Whistler bipa. Corran regarda son écran, puis activa les communications.
— Des Tie. Des Bourdons. Je veux dire des intercepteurs. Une douzaine. Rogue Un, quels sont vos ordres ?
— Attaquez-les. En vous méfiant des canons du croiseur.
— Bien reçu. Rogue Dix, avec moi.
Ooryl indiqua qu’il avait compris. Un goût amer dans la bouche, Corran ne s’était jamais senti si près de paniquer. Il avait pourtant affronté les impériaux dans de vrais combats et lors d’une infinité de simulations.
Reprends-toi, Corran. Il toucha son porte-bonheur. Tes camarades comptent sur toi, et les types du yacht aussi.
— Pleine puissance aux bouchers avant. Je passe aux torpilles à protons.
Le réticule de visée apparut sur l’écran. Corran manœuvra pour amener le rectangle sur l’intercepteur de tête. Les chiffres de l’indicateur de portée diminuèrent à mesure que l’aile X se rapprochait du chasseur impérial.
Doucement, doucement. Comme à l’entraînement…
Le réticule devint rouge. Un bip strident emplit le cockpit. Corran appuya sur le bouton de mise à feu.
La torpille à protons fila vers la cible.
Une autre torpille passa près du vaisseau de Corran. Elle frappa un intercepteur, qui explosa. Le missile de Corran manqua sa cible.

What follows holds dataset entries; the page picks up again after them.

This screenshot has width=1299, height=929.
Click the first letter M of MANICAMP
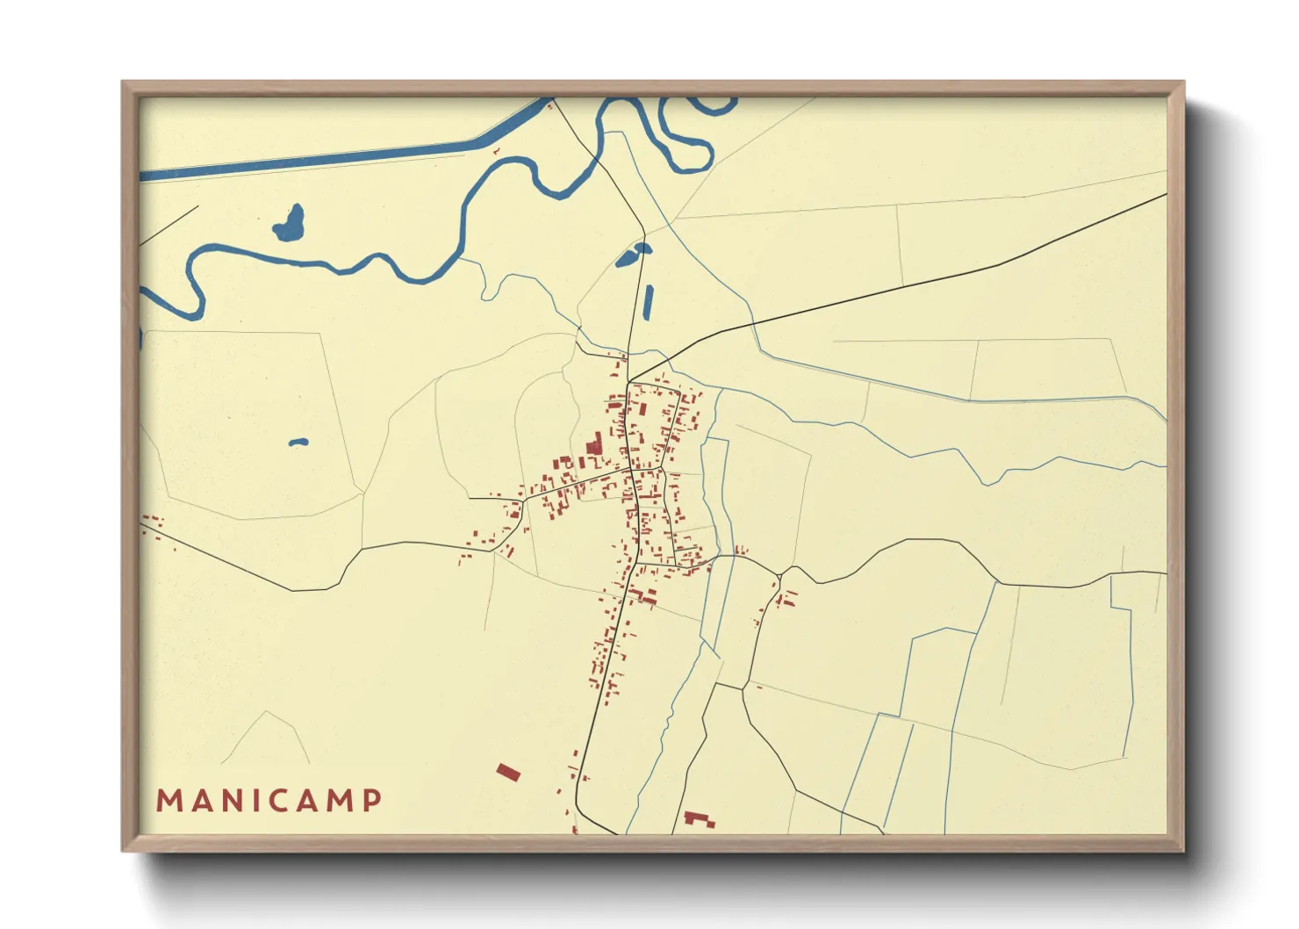click(168, 801)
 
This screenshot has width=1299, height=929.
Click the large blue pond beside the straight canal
click(290, 225)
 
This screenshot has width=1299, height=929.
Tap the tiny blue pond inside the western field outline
click(298, 442)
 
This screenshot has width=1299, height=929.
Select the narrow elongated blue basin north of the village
click(648, 302)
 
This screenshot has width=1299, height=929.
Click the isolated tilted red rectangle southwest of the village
click(508, 773)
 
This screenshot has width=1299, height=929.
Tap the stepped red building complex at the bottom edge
click(700, 819)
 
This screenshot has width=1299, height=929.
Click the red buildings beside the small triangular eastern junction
click(786, 599)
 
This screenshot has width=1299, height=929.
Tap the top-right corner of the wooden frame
click(1183, 82)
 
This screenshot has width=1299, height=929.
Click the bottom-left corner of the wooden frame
click(123, 850)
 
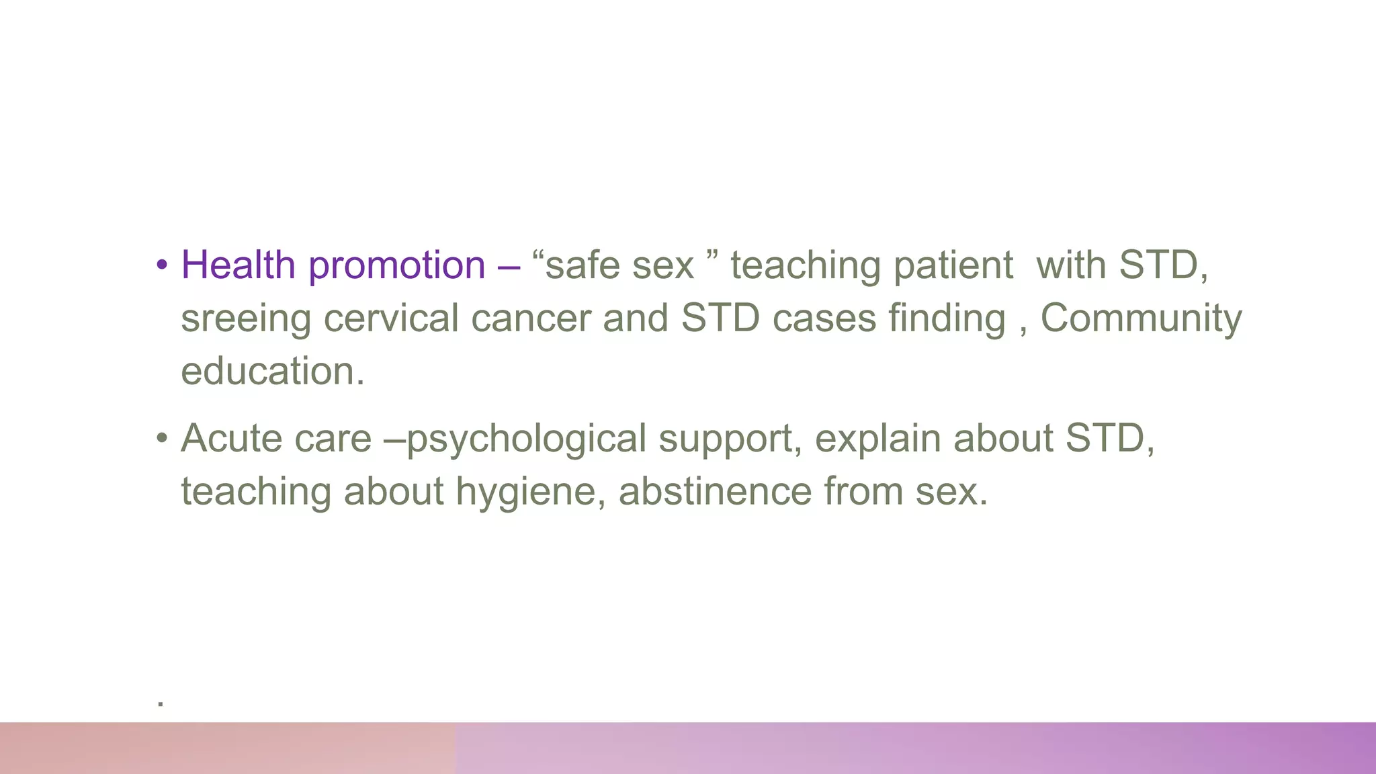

— Beau coup, Dix. Un Bourdon de moins ! Couvre-moi, je me lance à la poursuite du mien.
Passant aux canons laser, il envoya un éclair de flammes qui brûla une partie du blindage des ailes de l’intercepteur, sans le détruire.
Le Bourdon grimpa abruptement, se plaçant hors de la ligne de vol de Corran. Celui-ci vira à bâbord, mais l’intercepteur se retrouva quand même derrière lui.
— Ooryl n’est pas en position pour l’abattre, Neuf.
— Je sais, Dix. Ne te fais pas de souci.
Corran garda un œil sur le réticule de visée et effectua un tonneau.
Allons, approche ! Si tu avais des torpilles à protons, je serais déjà transformé en atomes libres. Mais tu n’en as pas !
— Oui, Whistler, je sais ce que je fais. Au moins, je crois…
L’intercepteur fila en droite ligne pour atteindre avant Corran le point où se terminerait sa boucle. Voyant sa proie se rapprocher, le Corellien tira sur son manche à balai, raccourcissant considérablement son virage.
L’aile X traversa la ligne de vol du Tie à vingt mètres derrière lui. Puis Horn remonta et se dirigea vers la queue de son adversaire.
Il le pulvérisa.
— Dix, au rapport.
— Dix tourne de 90 degrés.
Corran vit l’aile X d’Ooryl le dépasser et suivre le sillage ionique d’un autre intercepteur. Le premier tir du Gand arracha une partie du blindage de l’appareil.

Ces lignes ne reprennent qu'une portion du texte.